年内のFW はあと一回を予定しているが、公共交通機関の利便性に欠ける千葉県では、九十九里方面の FW はかなり辛いので、時々、カミさんに車で走って貰う。昨日は、匝瑳市を中心にやっと場所を特定出来た「爪かき地蔵尊」と怪しい石碑が在るらしい「椿の海水神社」と板碑の在る数か所を一気に回った。
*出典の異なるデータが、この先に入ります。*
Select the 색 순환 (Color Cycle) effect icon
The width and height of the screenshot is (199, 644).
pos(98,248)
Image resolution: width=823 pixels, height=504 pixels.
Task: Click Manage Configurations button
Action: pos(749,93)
「椿の海水神社」はこの地域(干潟駅に近いのだが)の干拓にまつわる伝説( https://www.city.sosa.lg.jp/page/page001250.html )が有ったりして面白い場所だが、最近は御朱印ブームで休日には参詣者が絶えないらしい。
ネットで神社境内の画像がいろいろとUPされる中で、かなり凹凸の激しい、文字が全く読み取れないと云うよりは、文字を書く場所が無い、およそ石碑に使えそうも無い石材が下総型板碑風に佇んでいる画像を目にしたのでこれは「成東石」かもしれないと確認に出掛けた次第。
今年もコロナ騒ぎで、何処迄フィールドを歩けるのか心配したが、三百ヶ所を越えて軟質石材の観察をする事が出来た。感謝である。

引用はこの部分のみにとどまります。